◆ ARTICLE
Budget: much to like, more to do

Sector stakeholders have largely welcomed the federal budget, which directs $36 billion into the aged care sector.

Sector stakeholders – including peaks, providers and unions – have largely welcomed the federal budget, which directs $36 billion into the aged care sector in 2023-24.

As previously announced last Thursday, this includes $11 billion to fund the 15 per cent workers’ pay rise.

“Aged care workers have been undervalued and underpaid for too long,” said Minister for Health and Aged Care Mark Butler. “We are supporting a wage increase for them because it’s the right thing to do.”

In a Twitter post, Minister for Aged Care Anika Wells said aged care workers deserved “every cent”.

Tom Symondson

The pay increase “will help to make aged care a more attractive sector to work in,” said Tom Symondson, CEO of the Aged & Community Care Providers Association.

More than 250,000 aged care workers in residential and home care will receive the pay rise from 1 July. The increase, said Mr Symondson “is incredibly welcome and represents a crucial step in building and strengthening our workforce after a very challenging few years.”

The new funding commitments will help providers meet incoming mandatory requirements, said Mr Symondson, such as the increase in care minutes and registered nurses onsite 24/7.

Mr Symondson said the sector was encouraged by the government’s decision to raise the Australian National Aged Care Classification price – which funds the care that residents receive – by 17.6 per cent to $243.10 to pay for both the wage hikes and indexation.

◆ DATA PROVIDED
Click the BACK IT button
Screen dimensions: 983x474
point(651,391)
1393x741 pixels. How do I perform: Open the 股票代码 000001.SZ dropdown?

◆ OBJECTIVES
- 1) Revise the stretch of the aged care budget article from "Budget: much to" through "workers’ pay rise.", changing "aged care sector" to "aged care industry".
- 2) According to the aged care budget article, why is the government raising the Australian National Aged Care Classification price?
Work only from the aged care budget article.

◆ FINAL ANSWERS
- 1)
Budget: much to like, more to do

Sector stakeholders have largely welcomed the federal budget, which directs $36 billion into the aged care industry.

Sector stakeholders – including peaks, providers and unions – have largely welcomed the federal budget, which directs $36 billion into the aged care industry in 2023-24.

As previously announced last Thursday, this includes $11 billion to fund the 15 per cent workers’ pay rise.

- 2) The government is raising the price by 17.6 per cent to $243.10 to pay for both the wage hikes and indexation.